● DIRECTIONS FOR THIS TASK: Down to the final line, write out the data below exactly.

--------------------

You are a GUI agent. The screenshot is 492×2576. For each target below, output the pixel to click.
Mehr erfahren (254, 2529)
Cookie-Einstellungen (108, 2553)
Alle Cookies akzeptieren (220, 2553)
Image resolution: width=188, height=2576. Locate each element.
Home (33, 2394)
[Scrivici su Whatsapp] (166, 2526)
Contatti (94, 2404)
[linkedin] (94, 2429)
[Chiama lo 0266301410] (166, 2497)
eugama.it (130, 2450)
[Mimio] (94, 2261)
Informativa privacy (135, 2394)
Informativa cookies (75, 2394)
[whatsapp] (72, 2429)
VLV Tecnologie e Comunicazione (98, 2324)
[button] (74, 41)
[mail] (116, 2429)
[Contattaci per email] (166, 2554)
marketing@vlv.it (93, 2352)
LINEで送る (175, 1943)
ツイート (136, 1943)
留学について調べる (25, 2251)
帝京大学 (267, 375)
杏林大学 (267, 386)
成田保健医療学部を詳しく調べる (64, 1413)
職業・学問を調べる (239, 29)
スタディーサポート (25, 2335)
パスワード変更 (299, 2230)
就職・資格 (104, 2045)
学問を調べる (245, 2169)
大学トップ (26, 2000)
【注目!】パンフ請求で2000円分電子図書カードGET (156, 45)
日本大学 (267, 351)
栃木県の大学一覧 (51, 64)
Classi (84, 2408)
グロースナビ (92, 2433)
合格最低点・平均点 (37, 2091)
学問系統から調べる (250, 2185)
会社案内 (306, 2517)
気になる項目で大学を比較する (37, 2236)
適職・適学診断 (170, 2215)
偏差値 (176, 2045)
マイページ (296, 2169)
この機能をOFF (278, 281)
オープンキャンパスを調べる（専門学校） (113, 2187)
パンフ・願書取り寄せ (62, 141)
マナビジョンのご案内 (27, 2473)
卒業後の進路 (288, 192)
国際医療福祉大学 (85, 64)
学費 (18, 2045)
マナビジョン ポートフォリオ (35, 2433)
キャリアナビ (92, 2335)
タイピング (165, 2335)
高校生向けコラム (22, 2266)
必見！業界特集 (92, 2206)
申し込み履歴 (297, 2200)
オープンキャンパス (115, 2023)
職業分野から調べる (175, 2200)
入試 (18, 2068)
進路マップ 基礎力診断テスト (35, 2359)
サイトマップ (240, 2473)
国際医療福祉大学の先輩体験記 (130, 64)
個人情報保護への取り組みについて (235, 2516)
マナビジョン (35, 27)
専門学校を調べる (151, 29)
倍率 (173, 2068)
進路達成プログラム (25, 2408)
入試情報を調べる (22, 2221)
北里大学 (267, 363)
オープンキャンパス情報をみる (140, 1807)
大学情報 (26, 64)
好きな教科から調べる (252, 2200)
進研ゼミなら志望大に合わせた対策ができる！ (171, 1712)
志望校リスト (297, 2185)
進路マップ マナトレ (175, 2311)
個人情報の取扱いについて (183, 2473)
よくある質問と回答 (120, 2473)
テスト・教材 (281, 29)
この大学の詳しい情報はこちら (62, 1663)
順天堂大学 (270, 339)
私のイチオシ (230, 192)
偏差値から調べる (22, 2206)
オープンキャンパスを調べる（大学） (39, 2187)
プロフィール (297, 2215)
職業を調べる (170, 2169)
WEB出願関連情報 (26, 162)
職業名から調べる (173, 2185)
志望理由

--------------------

● TASK SOLUTION:
You are a GUI agent. The screenshot is 492×2576. For each target below, output the pixel to click.
Mehr erfahren (254, 2529)
Cookie-Einstellungen (108, 2553)
Alle Cookies akzeptieren (220, 2553)
Image resolution: width=188, height=2576. Locate each element.
Home (33, 2394)
[Scrivici su Whatsapp] (166, 2526)
Contatti (94, 2404)
[linkedin] (94, 2429)
[Chiama lo 0266301410] (166, 2497)
eugama.it (130, 2450)
[Mimio] (94, 2261)
Informativa privacy (135, 2394)
Informativa cookies (75, 2394)
[whatsapp] (72, 2429)
VLV Tecnologie e Comunicazione (98, 2324)
[button] (74, 41)
[mail] (116, 2429)
[Contattaci per email] (166, 2554)
marketing@vlv.it (93, 2352)
LINEで送る (175, 1943)
ツイート (136, 1943)
留学について調べる (25, 2251)
帝京大学 (267, 375)
杏林大学 (267, 386)
成田保健医療学部を詳しく調べる (64, 1413)
職業・学問を調べる (239, 29)
スタディーサポート (25, 2335)
パスワード変更 (299, 2230)
就職・資格 (104, 2045)
学問を調べる (245, 2169)
大学トップ (26, 2000)
【注目!】パンフ請求で2000円分電子図書カードGET (156, 45)
日本大学 (267, 351)
栃木県の大学一覧 (51, 64)
Classi (84, 2408)
グロースナビ (92, 2433)
合格最低点・平均点 (37, 2091)
学問系統から調べる (250, 2185)
会社案内 (306, 2517)
気になる項目で大学を比較する (37, 2236)
適職・適学診断 (170, 2215)
偏差値 (176, 2045)
マイページ (296, 2169)
この機能をOFF (278, 281)
オープンキャンパスを調べる（専門学校） (113, 2187)
パンフ・願書取り寄せ (62, 141)
マナビジョンのご案内 (27, 2473)
卒業後の進路 (288, 192)
国際医療福祉大学 (85, 64)
学費 (18, 2045)
マナビジョン ポートフォリオ (35, 2433)
キャリアナビ (92, 2335)
タイピング (165, 2335)
高校生向けコラム (22, 2266)
必見！業界特集 (92, 2206)
申し込み履歴 (297, 2200)
オープンキャンパス (115, 2023)
職業分野から調べる (175, 2200)
入試 (18, 2068)
進路マップ 基礎力診断テスト (35, 2359)
サイトマップ (240, 2473)
国際医療福祉大学の先輩体験記 (130, 64)
個人情報保護への取り組みについて (235, 2516)
マナビジョン (35, 27)
専門学校を調べる (151, 29)
倍率 (173, 2068)
進路達成プログラム (25, 2408)
入試情報を調べる (22, 2221)
北里大学 (267, 363)
オープンキャンパス情報をみる (140, 1807)
大学情報 (26, 64)
好きな教科から調べる (252, 2200)
進研ゼミなら志望大に合わせた対策ができる！ (171, 1712)
志望校リスト (297, 2185)
進路マップ マナトレ (175, 2311)
個人情報の取扱いについて (183, 2473)
よくある質問と回答 (120, 2473)
テスト・教材 (281, 29)
この大学の詳しい情報はこちら (62, 1663)
順天堂大学 (270, 339)
私のイチオシ (230, 192)
偏差値から調べる (22, 2206)
オープンキャンパスを調べる（大学） (39, 2187)
プロフィール (297, 2215)
職業を調べる (170, 2169)
WEB出願関連情報 (26, 162)
職業名から調べる (173, 2185)
志望理由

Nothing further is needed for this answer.